MATERIAL FOR THE TASK:
::::

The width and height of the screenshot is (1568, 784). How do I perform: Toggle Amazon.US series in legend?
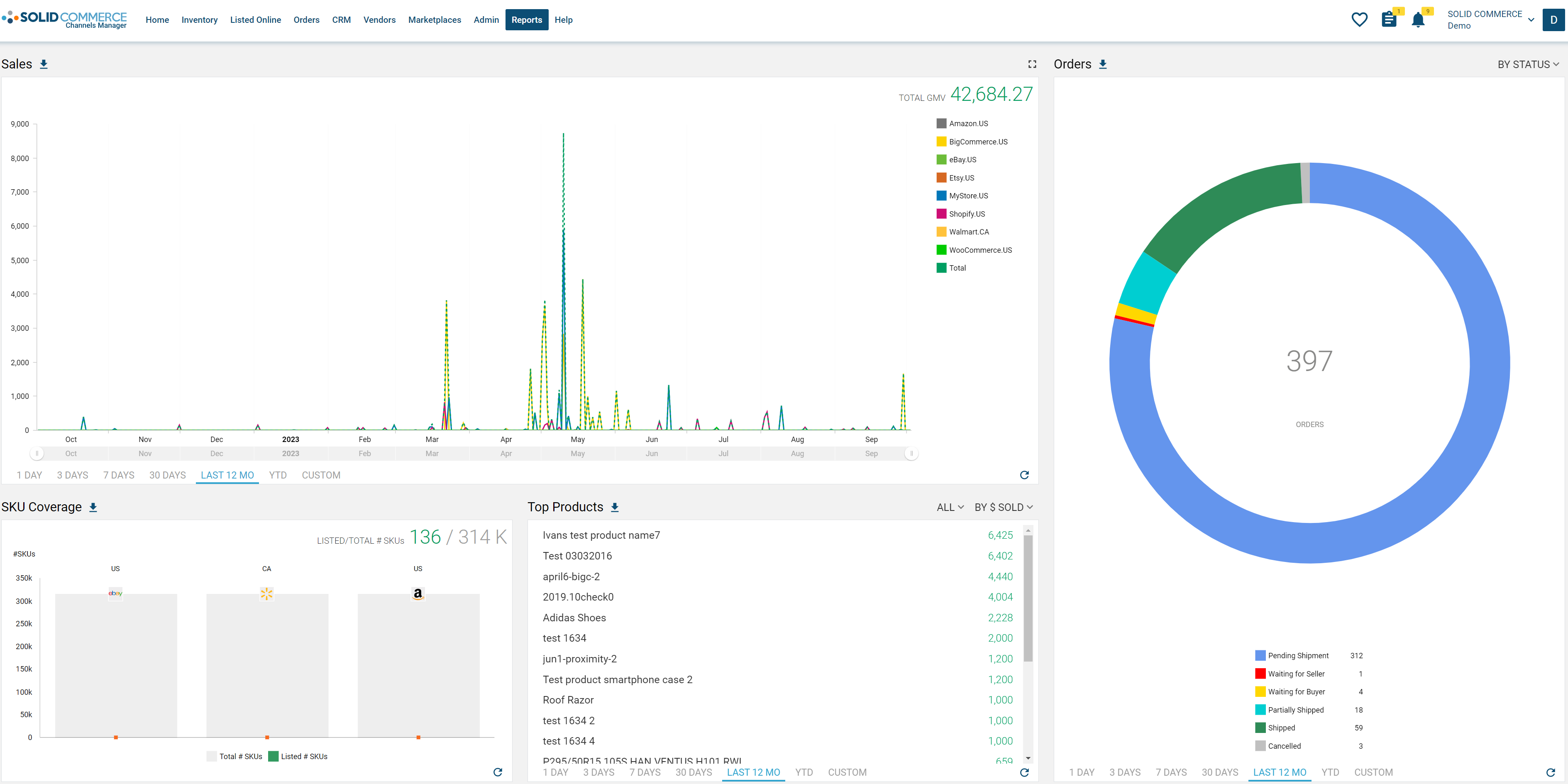[967, 124]
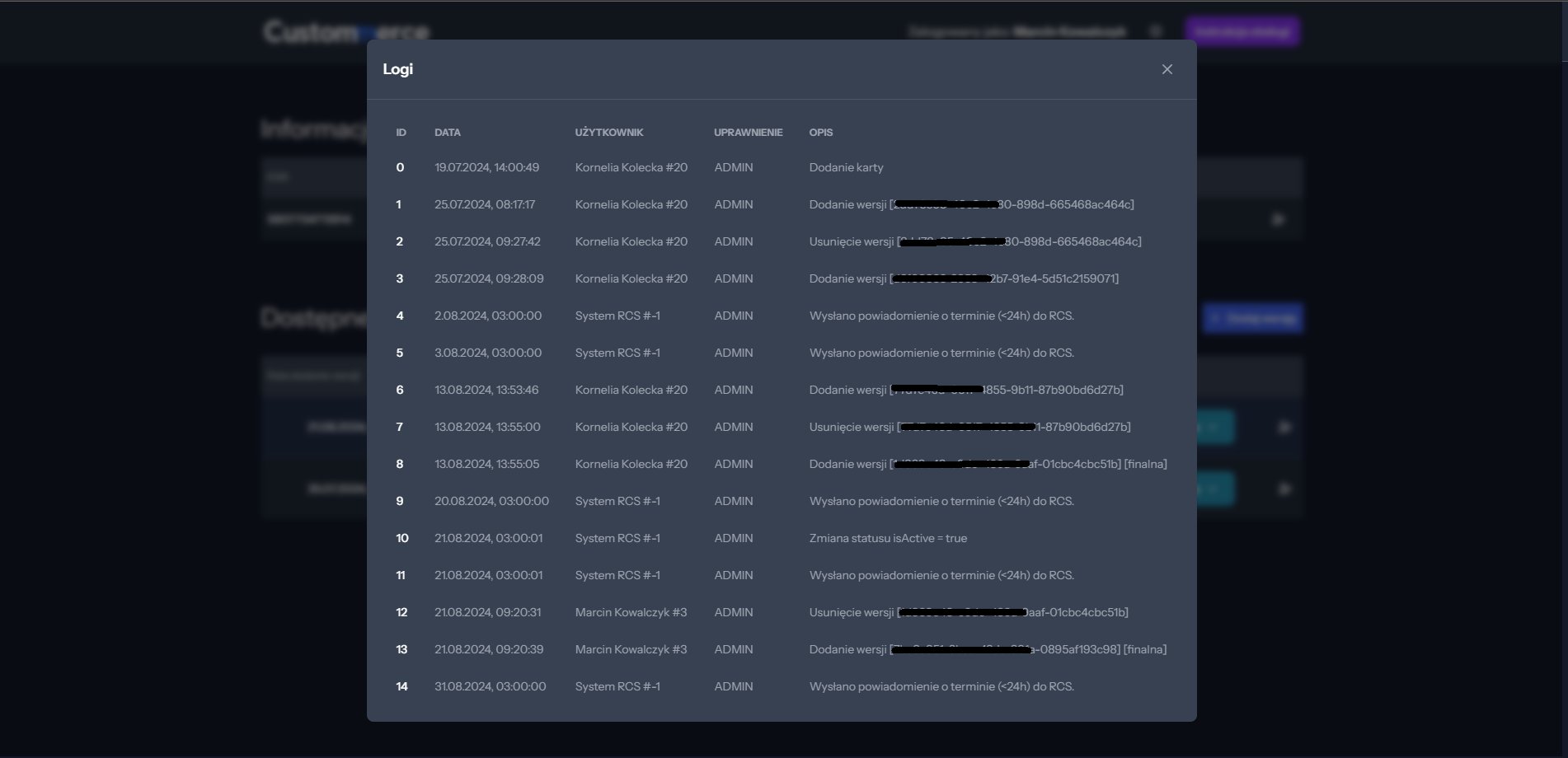The width and height of the screenshot is (1568, 758).
Task: Select user 'Kornelia Kolecka #20' in the first log row
Action: click(631, 167)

::::

PROBLEM:
All the records need to be set down word for word, with the images left out.

RESULT FOR THIS EXERCISE:
The width and height of the screenshot is (1568, 784). How do I perform: Toggle Amazon.US series in legend?
[967, 124]
The width and height of the screenshot is (1568, 758).
Task: Select user 'Kornelia Kolecka #20' in the first log row
Action: click(631, 167)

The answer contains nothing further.